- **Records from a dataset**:
↓

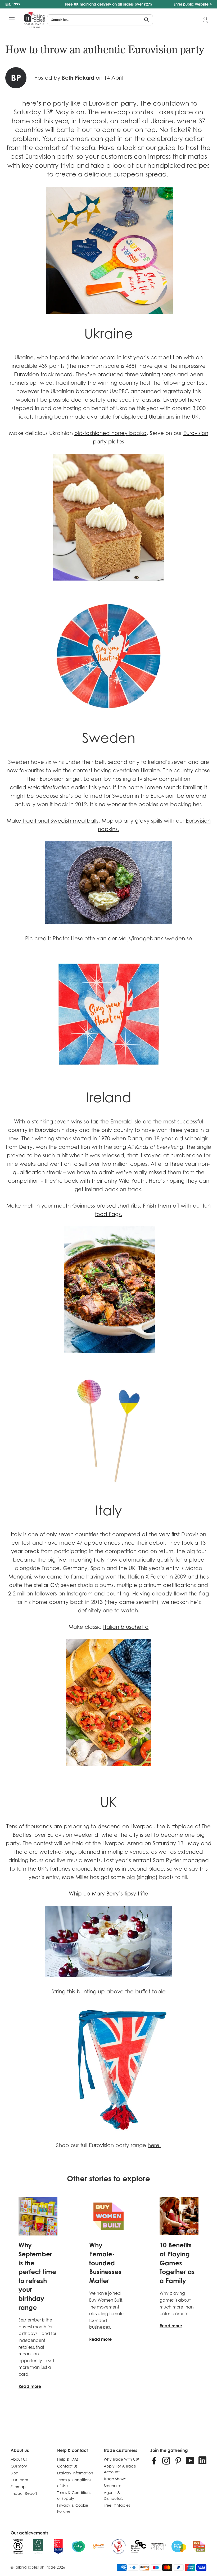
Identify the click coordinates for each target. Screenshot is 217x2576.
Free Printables (117, 2505)
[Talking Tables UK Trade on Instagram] (166, 2460)
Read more (30, 2386)
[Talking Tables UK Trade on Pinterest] (178, 2460)
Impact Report (24, 2493)
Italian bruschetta (126, 1627)
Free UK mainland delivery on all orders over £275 (108, 4)
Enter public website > (193, 4)
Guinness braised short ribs (106, 1206)
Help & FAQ (67, 2459)
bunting (86, 1991)
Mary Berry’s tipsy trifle (120, 1893)
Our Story (19, 2466)
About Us (19, 2459)
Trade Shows (115, 2479)
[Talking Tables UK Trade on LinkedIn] (202, 2460)
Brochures (112, 2485)
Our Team (19, 2480)
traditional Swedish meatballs (59, 821)
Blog (14, 2473)
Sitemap (18, 2486)
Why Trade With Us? (121, 2459)
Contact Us (67, 2466)
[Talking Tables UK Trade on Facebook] (154, 2460)
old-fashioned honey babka (110, 433)
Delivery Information (75, 2473)
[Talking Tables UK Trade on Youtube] (190, 2460)
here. (154, 2145)
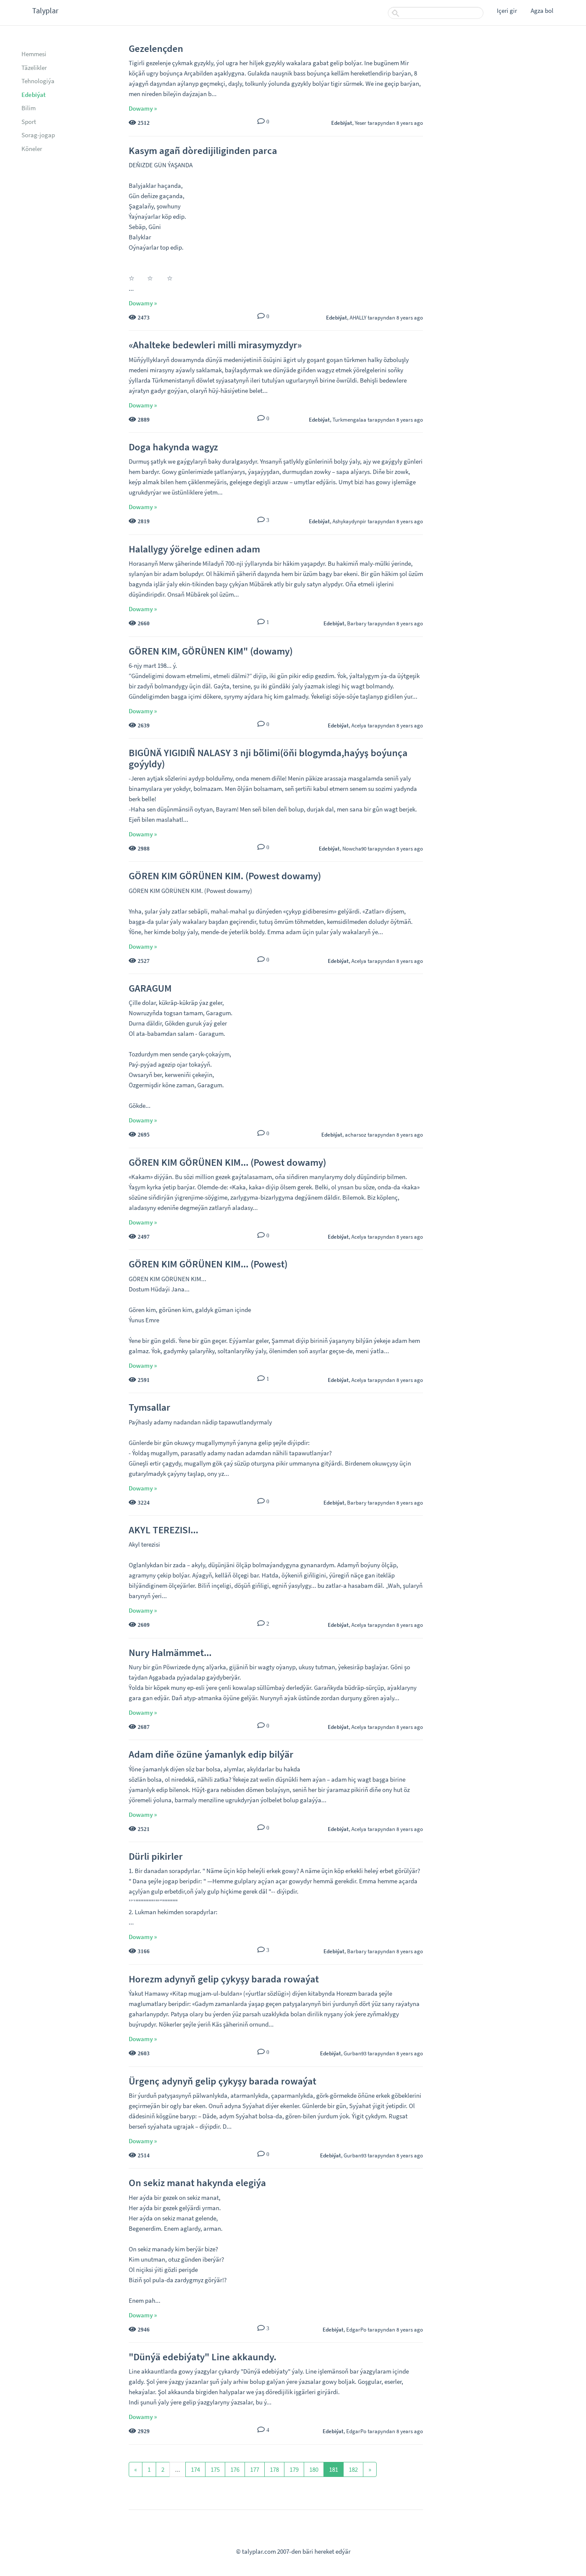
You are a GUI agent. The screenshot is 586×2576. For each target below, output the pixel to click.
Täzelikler (34, 67)
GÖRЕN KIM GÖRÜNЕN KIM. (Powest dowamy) (225, 875)
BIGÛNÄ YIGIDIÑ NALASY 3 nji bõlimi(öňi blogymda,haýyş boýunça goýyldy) (268, 757)
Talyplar (45, 10)
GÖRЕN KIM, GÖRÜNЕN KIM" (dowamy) (211, 651)
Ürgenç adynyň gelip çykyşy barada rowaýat (222, 2081)
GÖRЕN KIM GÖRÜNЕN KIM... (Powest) (208, 1264)
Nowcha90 (354, 848)
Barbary (356, 623)
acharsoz (355, 1134)
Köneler (31, 149)
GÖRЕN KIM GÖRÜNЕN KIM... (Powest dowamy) (227, 1162)
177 (254, 2469)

↑

- **TASK DESCRIPTION**: A complete answer reproduces every line of the records in which the word "GÖRЕN" occurs.

- **OUTPUT BELOW**:
GÖRЕN KIM GÖRÜNЕN KIM. (Powest dowamy) (225, 875)
GÖRЕN KIM, GÖRÜNЕN KIM" (dowamy) (211, 651)
GÖRЕN KIM GÖRÜNЕN KIM... (Powest) (208, 1264)
GÖRЕN KIM GÖRÜNЕN KIM... (Powest dowamy) (227, 1162)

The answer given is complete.